One of the main beneficiaries of autonomic computing is the automotive industry. Autonomous vehicles have taken a giant step implementing fully autonomic systems. Every aspect of autonomous vehicle is managed by software [29]. To do so, autonomous vehicles employ machine learning systems, radar sensors, complex algorithms, and latest processors. There are six levels in autonomous vehicles: Fully manual—level 0, single assistance—level 1, partial assistance—level 2, conditional assistance—level 3, high assistance—level 4, and full assistance—level 5. In levels 0, 1, and 2, the human being is responsible for monitoring the driving environment. In levels 3, 4, and 5, the automation system is responsible for monitoring the driving environment. Generally, the vehicles of this class are designed to take orders from the users and hence referred to as automated vehicles rather than autonomous vehicles (Fig. 6).

Fig. 6
figure 6

Automated vehicle

5.3 Healthcare Management

Cloud computing finds application in almost all domains where a large chunk of data are collected and provided using a large pool of resources. Particularly, in remote villages where basic health care is still not available in third-world countries, Cloud Computing has provided the opportunity to reach out to the communities and provide better healthcare services [30].

Autonomic systems find application in health care industry in managing complex issues that are otherwise difficult and time-consuming for human beings to operate manually. The services could include pervasive healthcare services. The architecture for autonomic healthcare management is proposed by Ahmet et al. [31]. In this work, the authors have combined the cloud computing and IoT technologies to come up with an autonomic healthcare management architecture.

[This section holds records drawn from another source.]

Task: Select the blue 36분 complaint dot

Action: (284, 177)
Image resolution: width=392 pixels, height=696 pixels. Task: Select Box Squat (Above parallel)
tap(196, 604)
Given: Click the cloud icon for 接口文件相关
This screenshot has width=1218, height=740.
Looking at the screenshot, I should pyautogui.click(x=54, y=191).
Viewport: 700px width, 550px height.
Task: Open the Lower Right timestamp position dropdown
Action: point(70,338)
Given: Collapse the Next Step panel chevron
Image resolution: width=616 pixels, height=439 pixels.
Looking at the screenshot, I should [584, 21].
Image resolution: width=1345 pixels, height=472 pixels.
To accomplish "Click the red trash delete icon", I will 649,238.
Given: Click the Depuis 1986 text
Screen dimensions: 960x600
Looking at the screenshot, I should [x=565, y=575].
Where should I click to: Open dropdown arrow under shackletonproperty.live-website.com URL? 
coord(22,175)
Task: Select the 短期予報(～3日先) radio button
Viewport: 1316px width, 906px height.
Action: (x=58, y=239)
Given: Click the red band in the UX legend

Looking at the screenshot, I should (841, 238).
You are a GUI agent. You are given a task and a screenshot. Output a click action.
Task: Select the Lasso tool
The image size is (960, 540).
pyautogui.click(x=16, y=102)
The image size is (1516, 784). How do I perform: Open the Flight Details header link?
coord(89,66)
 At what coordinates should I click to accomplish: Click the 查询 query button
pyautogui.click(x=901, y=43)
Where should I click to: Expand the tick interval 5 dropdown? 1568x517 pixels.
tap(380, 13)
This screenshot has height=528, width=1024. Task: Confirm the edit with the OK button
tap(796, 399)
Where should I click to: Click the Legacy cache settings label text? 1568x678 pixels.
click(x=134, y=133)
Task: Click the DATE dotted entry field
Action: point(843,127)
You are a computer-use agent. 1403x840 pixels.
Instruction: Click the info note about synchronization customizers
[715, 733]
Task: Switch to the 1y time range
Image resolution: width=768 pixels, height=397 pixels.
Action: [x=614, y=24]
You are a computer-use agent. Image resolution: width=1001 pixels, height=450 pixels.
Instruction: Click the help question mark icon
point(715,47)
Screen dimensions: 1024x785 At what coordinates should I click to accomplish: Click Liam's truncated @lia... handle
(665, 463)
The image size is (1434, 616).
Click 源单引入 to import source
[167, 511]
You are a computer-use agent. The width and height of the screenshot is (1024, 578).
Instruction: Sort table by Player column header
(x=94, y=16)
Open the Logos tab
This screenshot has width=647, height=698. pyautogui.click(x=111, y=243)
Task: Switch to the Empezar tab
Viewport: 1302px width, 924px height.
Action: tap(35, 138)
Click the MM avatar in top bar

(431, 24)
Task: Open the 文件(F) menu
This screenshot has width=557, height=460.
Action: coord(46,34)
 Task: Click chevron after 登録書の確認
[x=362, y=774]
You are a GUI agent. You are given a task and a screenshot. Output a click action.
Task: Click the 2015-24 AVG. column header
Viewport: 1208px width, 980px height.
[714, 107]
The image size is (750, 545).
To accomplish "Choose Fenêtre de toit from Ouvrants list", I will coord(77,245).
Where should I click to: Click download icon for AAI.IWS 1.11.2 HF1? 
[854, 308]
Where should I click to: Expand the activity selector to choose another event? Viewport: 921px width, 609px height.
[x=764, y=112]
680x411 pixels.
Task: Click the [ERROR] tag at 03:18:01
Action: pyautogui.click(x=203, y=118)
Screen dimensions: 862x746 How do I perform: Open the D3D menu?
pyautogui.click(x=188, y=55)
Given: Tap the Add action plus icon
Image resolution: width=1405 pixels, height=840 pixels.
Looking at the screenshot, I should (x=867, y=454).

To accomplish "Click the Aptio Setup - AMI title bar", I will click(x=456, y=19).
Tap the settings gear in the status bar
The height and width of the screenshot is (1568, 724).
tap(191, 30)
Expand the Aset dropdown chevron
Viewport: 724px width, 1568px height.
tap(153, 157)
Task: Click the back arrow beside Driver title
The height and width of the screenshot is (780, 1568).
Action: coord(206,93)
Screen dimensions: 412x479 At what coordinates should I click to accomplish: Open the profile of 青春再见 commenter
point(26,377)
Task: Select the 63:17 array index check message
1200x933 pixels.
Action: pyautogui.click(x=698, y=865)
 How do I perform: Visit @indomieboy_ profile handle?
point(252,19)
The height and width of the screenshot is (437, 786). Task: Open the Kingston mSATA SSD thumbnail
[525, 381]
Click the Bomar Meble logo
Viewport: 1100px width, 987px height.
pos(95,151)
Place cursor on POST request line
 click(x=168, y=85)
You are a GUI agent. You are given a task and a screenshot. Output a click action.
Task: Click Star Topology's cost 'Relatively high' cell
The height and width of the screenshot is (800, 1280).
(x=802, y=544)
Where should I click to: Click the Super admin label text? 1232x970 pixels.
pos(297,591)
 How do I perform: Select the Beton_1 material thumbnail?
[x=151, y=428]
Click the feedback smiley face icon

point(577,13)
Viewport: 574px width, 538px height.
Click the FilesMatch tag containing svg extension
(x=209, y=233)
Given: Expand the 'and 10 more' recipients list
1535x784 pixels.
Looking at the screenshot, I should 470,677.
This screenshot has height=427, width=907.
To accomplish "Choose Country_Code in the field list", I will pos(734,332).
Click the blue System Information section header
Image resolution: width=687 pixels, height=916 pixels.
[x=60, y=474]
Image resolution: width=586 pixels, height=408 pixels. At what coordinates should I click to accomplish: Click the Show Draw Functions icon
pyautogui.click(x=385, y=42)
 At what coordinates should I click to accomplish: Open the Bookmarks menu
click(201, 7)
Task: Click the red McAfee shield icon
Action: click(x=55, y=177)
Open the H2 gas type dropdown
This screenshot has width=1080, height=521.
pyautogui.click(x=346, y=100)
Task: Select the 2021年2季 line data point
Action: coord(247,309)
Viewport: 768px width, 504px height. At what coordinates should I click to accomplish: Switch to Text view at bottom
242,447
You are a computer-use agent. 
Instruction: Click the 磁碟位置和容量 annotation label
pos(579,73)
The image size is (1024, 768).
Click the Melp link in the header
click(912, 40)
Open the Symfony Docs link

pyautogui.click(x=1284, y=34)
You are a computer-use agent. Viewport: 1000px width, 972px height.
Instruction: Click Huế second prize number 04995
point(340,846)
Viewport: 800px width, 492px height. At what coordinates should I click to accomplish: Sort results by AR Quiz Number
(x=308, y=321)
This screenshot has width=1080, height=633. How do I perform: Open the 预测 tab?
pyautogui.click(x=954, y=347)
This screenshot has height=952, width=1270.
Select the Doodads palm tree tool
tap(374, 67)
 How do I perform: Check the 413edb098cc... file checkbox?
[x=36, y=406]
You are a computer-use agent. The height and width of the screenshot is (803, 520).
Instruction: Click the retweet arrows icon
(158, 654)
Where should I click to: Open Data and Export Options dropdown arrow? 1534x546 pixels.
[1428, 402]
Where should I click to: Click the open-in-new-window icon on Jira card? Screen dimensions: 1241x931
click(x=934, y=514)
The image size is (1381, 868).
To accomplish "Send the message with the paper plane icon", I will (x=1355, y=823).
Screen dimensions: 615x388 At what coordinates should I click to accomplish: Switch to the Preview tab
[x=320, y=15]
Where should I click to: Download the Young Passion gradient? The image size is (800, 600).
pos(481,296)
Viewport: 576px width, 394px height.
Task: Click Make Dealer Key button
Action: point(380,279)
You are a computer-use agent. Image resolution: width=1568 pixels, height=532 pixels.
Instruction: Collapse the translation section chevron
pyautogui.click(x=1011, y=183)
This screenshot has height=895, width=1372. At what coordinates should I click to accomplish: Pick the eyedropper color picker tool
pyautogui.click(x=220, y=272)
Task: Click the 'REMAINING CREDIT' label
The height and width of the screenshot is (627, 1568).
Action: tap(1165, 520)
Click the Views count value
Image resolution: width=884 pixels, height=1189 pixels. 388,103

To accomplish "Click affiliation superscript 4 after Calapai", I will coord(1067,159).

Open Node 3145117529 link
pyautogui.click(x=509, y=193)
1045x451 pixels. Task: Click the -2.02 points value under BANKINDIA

The efficient healthcare services such as cost-effective and timely critical care could be a reality by incorporating autonomic systems in healthcare management. One bigger bottleneck for developing countries is the population explosion and lack of substantial healthcare professional like Doctors and Technicians. In particular, emergency and trauma care could get the maximum benefits out of autonomic systems in health care (Fig. 7).

Fig. 7
figure 7

Autonomic healthcare management architecture

5.4 Robotics

With the recent advancements in artificial intelligence and machine learning, robotics field has seen a sea of changes. Robots are now employed in factories performing large-scale operations. Robots are employed in two ways: (1) controlled and (2) autonomous. The controlled robots can perform functions that are instructed or programmed them to do by humans. The successful functioning of a controlled robot includes partial involvement of humans. The autonomous robots can observe the situation and decide to act themselves. No human involvement is need for controlled robots [32]. They are intelligent machines. They improve the efficiency and bring down the error. The particular advantage is that they can operate in conditions where human beings cannot like extra-terrestrial explorations [33] (Fig. 8).

Fig. 8
figure 8

Autonomous robots in space exploration

6 Conclusion

Autonomic computing has resulted in a new level in IT industry when it comes to automation. Automation has brought down the cost involved and time. Also, the error rate has gone down. These are some of the advantages in the present scenario. In future, as autonomic computing still evolves, it is possible to achieve end-to-end management of services. Further, communication can be made more robust by embedding autonomic capabilities to all the components. The components include Network, Middleware, Storage, Servers, etc. Autonomic systems may be equipped to oversee electricity, transport, traffic control, and in services where the users are more in the future.